Real-Time Quantitative RT-PCR Assays

Abstract

Analysis of gene expression at the mRNA level may be used, together with other structural and functional evaluations, to characterize the quality of engineered tissues. In turn, engineered tissues may be used as model systems of developing tissues to investigate how mRNA gene expression is modulated by a variety of factors, including structural (e.g., type of three-dimensional [3D] scaffold), biochemical (e.g., combination of bioactive molecules), and physical (e.g., regime of bioreactor cultivation). In order to reliably evaluate mRNA levels, Northern blotting and in situ hybridization (ISH) methods are not sensitive enough to detect low-level gene expression, and not accurate enough to quantify the full range of expression. An amplification step is thus often required to quantify mRNA amounts from engineered tissues of limited size.
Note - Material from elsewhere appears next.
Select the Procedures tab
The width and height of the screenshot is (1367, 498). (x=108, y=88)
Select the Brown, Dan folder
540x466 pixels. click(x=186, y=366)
Quantification of mRNA using conventional reverse-transcriptase polymerase chain reaction (RT-PCR) techniques may be of limited accuracy, both because of the detection method used (e.g., semi-quantitative image analysis), and because analysis is often performed using a constant number of amplification cycles, after which the system could be in a saturation phase. The recently established real-time RT-PCR technology has made mRNA quantitation more reproducible, precise, and sensitive than conventional RT-PCR, because it allows measurement of the amount of amplified product using a quantitative laser-based method and in the early exponential phase of the PCR reaction, when none of the reagents is rate-limiting (1).